The results of the research show “significant medium-term effects on the system”, said Sergio Seoane, lecturer in the department of Plant Biology and Ecology and who led the study. The nutrients supplied by the sewage station (ammonium and phosphate) decreased drastically, and this had a direct effect on phytoplankton biomass and composition of the community. “In the outer and middle estuary, the biomass decreased significantly due to lower nutrient concentrations, while in the area around the sewage treatment plant the biomass increased following the sewage system works, probably because the excessive ammonium loads from the discharge were suppressing phytoplankton growth in the area,” he said. The researchers also detected important changes in the community; “for example, we detected a significant increase in some groups after the works”.

Pigment-based methodology

To conduct the study they used PIGMENTUM, a novel tool based on pigment analysis and recently developed by these researchers (Bilbao and Seoane, 2024). It is a tool that uses pigments to find out the composition of the phytoplankton community “not at a specific level, but to find out the percentage of each pigment group in the community”, explained Seoane. “This research has served to demonstrate that it is a useful tool for studying composition and variability, as it records organisms of such a small size which would otherwise have been overlooked if microscopy alone had been used,” added Bilbao.

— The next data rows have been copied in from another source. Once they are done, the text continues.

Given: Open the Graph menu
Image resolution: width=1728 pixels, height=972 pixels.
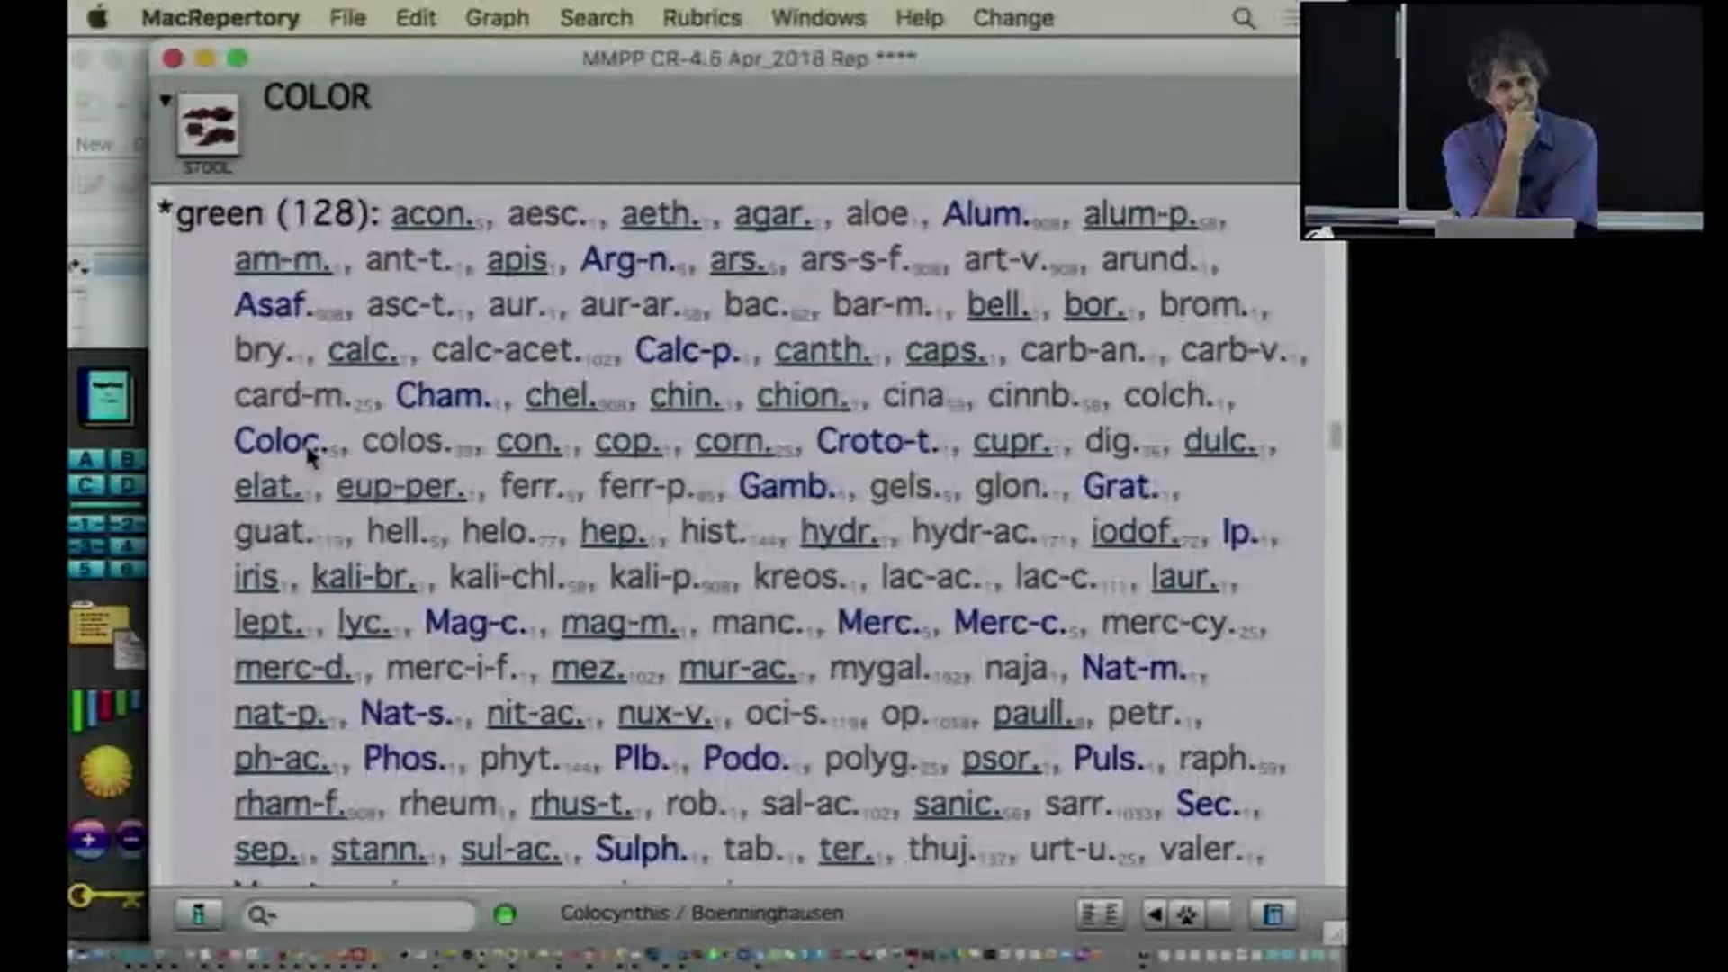Looking at the screenshot, I should pyautogui.click(x=497, y=18).
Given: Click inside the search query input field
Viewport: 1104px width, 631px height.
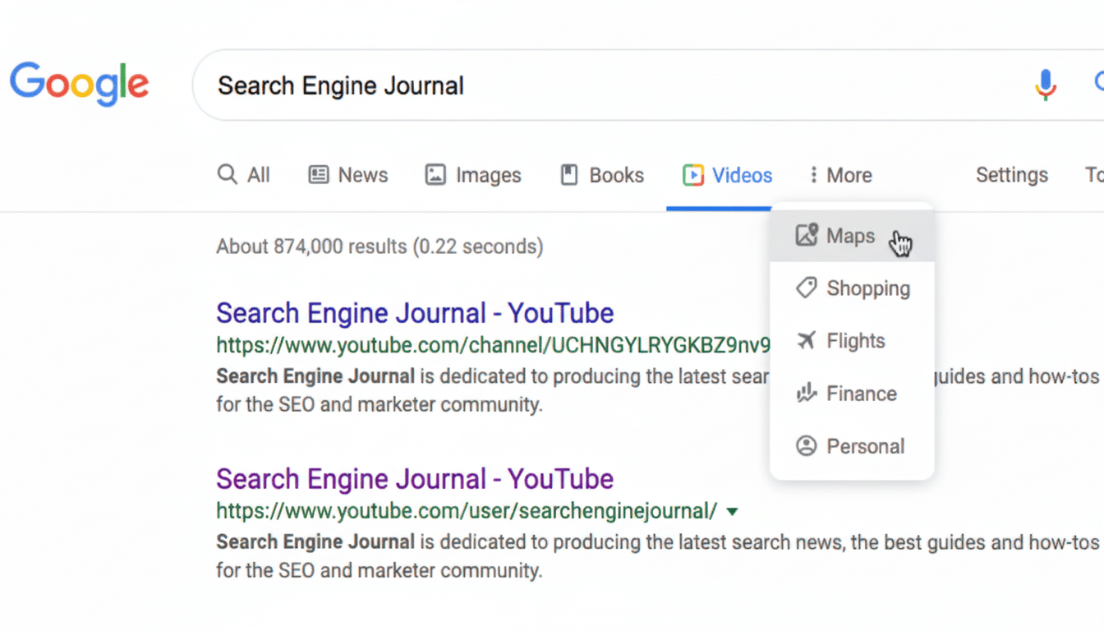Looking at the screenshot, I should point(411,85).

According to the researchers from the Department of Plant Biology and Ecology, “these changes could have ecological implications in the near future, as changes in the composition of the phytoplankton community may affect the whole food chain (as it is at the bottom of the chain)”. This study confirmed “the beneficial effects of the above-mentioned clean-up works. There has clearly been an improvement in the chemical quality of the water, and there are indications that progress is being made towards better water quality, although biological recovery always takes longer, because there is resilience in the estuary and there are substances that remain in the sediments, but changes have also been seen,” they said.

Seoane and Bilbao continue to study the phytoplankton community of the Urdaibai estuary. “The subsequent sampling we have been doing shows that the community has moved in the right direction,” they concluded.

Additional information

This study is part of the PhD thesis that Jone Bilbao has written up under the supervision of Sergio Seoane in the UPV/EHU’s Department of Plant Biology and Ecology.

Seoane is a lecturer on graduate and various post-graduate courses (Master's in Biodiversity, Functioning and Management of Ecosystems, Erasmus Mundus MSc in Marine Environment and Resources, Master's in Environmental Contamination and Toxicology).